Good news is on the horizon for the legal profession amidst the COVID-19 crisis, with the Inner House of the Court of Session set to re-commence the Appeals Court as of 21 April 2020.
This will see the Inner House take the form of a 'virtual court', operating a three-judge bench, counsel, instructing solicitors and access for the media and interested parties, all online.
Outer House business will follow, and several new measures are being piloted in Sheriff Court criminal matters with civil practitioners already adapting to electronic documents and signatures albeit only for urgent business at present.
The New Normal
Most lawyers find themselves working from home, and it wouldn't be too surprising if, on occasion, their daily uniform tends more toward dressing gown than court gown.
We are well acquainted with video conferencing, it has become the new 'going for a coffee' over the COVID-19 lockdown.

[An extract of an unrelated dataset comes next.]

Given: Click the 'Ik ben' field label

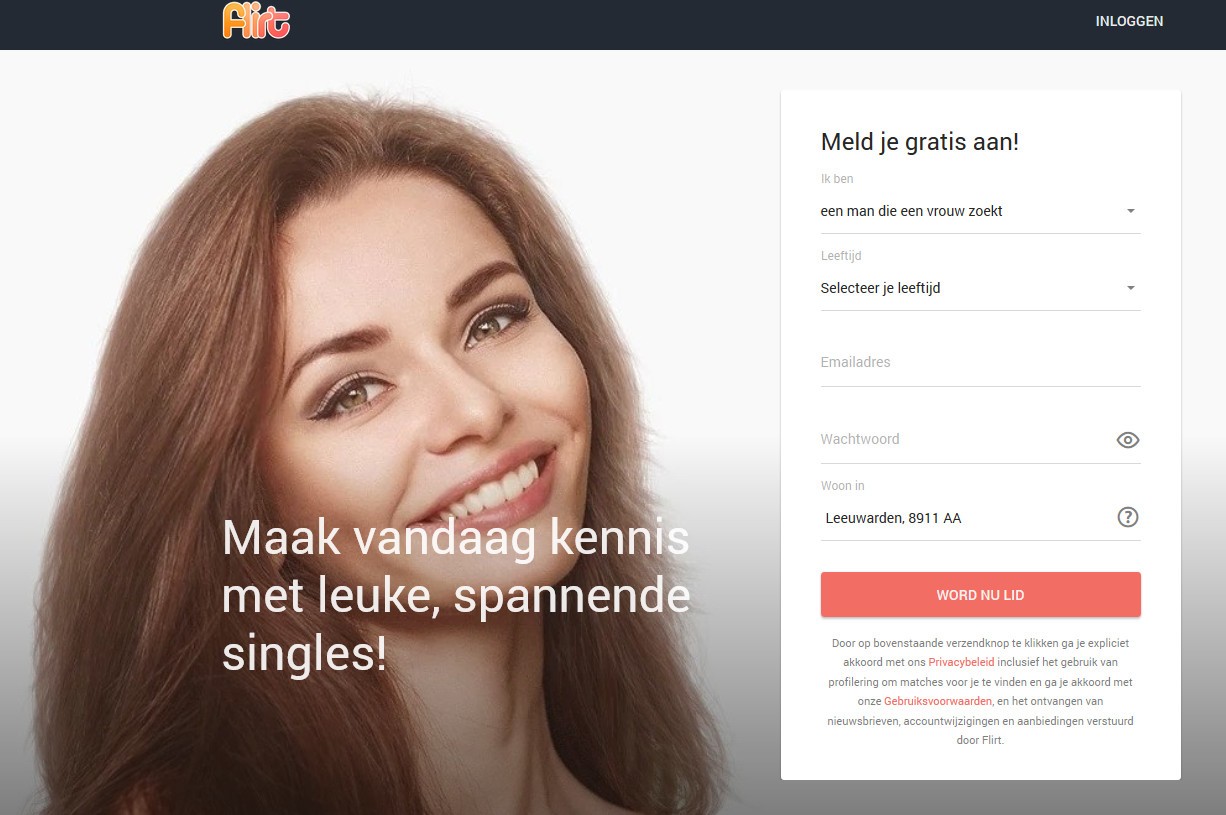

Video conferencing apps such as Zoom and Teams have been integral to keeping in contact with clients and colleagues, although, concerns have been expressed about security and the possibility of confidential information being shared unintentionally over some platforms.
One drawback in retreating from our office setting is, it can be difficult to decide on an appropriate dress code for an online meeting when all parties are known to be working from home. Some take a more formal approach, while others do not and it can be difficult to strike a balance.
Inevitably, 'virtual courts' will become more commonplace and there will be dress code hiccups. Some jurisdictions have felt the need to publish guidance on what is 'appropriate' dress for a Court Hearing. Needless to say; your dressing gown is not considered to be so, swim wear even less.
As discussed previously by my colleague Fiona Chute in her blog, formal court dress (such as wigs and gowns) is no longer required in the Court of Session except during hearings which involve witnesses giving evidence. Glasgow Sheriff Court followed suit earlier this year
Some voiced concerns that this move stripped away the uniform, the armour in which Solicitors and Advocates clothe themselves. The move to 'virtual courts' and conferencing, might spell the end for formal court dress.
Until recently a solicitor in the sheriff court has been easy to identify, usually in business dress, with a gown and carrying papers. On a video call with multiple participants this may be more of a challenge. Maybe a new visual identifier to replace gowns and wigs is going to be needed to allow the Court and observers to differentiate lawyers, clients and the judiciary and help cases progress more easily.
Or perhaps a marriage of the old and the new may be the way forward, old fashioned gowns and modern 'virtual courts', might combine to help solicitors get used to the new normal.